Now you see the park, now you don’t: Touring the ‘transit hub’ with Westwood-Roxhill-Arbor Heights Community Council leadersDecember 30, 2013 at 10:49 pm | In Transportation, West Seattle news, Westwood | 15 Comments
Five years ago, when community members lobbied Metro to make sure RapidRide went all the way to Westwood instead of turning around at Fauntleroy, they didn’t envision what’s become a “wall of buses” alongside Roxhill Park. A new community council has since emerged, and park-safety concerns are high on its list. So today, Westwood-Roxhill-Arbor Heights Community Council leaders took a group of visiting officials on what you might call a wall-to-wall tour.
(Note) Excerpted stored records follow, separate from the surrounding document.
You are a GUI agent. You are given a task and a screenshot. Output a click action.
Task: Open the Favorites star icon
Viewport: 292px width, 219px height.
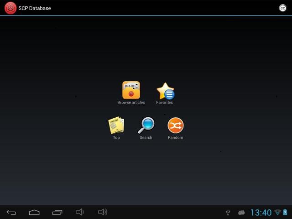click(x=165, y=91)
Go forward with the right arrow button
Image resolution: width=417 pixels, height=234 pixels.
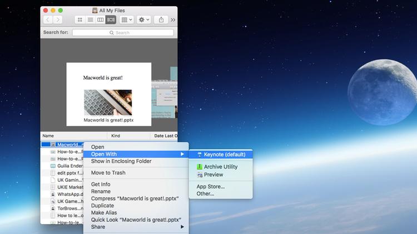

It started and ended on the east side of Barton, alongside the park. This tour didn’t go into the park – though some of its challenges were well within view:
Liquor stolen from nearby stores – four places stock it in Westwood alone, plus Safeway on the other side of the park – is often consumed nearby, and the bus wall hides it from scrutiny. So WWRHAH suggests other places buses could lay over:
The tour around the outer perimeter of Westwood Village was led by WWRHAH chair Amanda Kay Helmick, above in purple, and secretary Joe Szilagyi, above in gray. Those who came along to see and hear about the situation included not only reps from Metro, but also from King County Councilmember Dow Constantine‘s staff, City Councilmember Tom Rasmussen‘s staff, the County Sheriff’s Office – which is responsible for Metro Transit Police – and Seattle Police, Seattle Parks, even state legislator Rep. Joe Fitzgibbon (below at left), a frequent transit rider who told his stories of getting around Westwood:
One frequently noted problem, not enough light for people to get around safely at night, including at 25th and Trenton, near the bus holding/bus stop area on the east side of Westwood:
Pedestrian and driver safety is at stake too, with cars exiting onto 25th jutting out to see around the buses and other vehicles there:
At each stop, the WWRHAH leaders offered suggestions, as tour participants took notes. And each area offered its own challenge:
While that stretch along Barton has an official RapidRide area, it was noted that bus passengers also exit much further west along the block, in the layover zone, which is unlit. WWRHAH stressed that they’re not requesting lights for the entire park – but that stretch needs something; our photo below, taken December 4th, shows how dark it can get:
This tour was part of the followup to other exchanges WWRHAH has had with Metro and other agencies that have jurisdiction in the Westwood/Roxhill area; here’s a previous story with a detailed reply to WWRHAH from Metro’s GM Kevin Desmond. The council’s November meeting was centered on park concerns and potential solutions. No specific next steps were announced as this afternoon’s tour ended, but WWRHAH plans to continue pressing for action.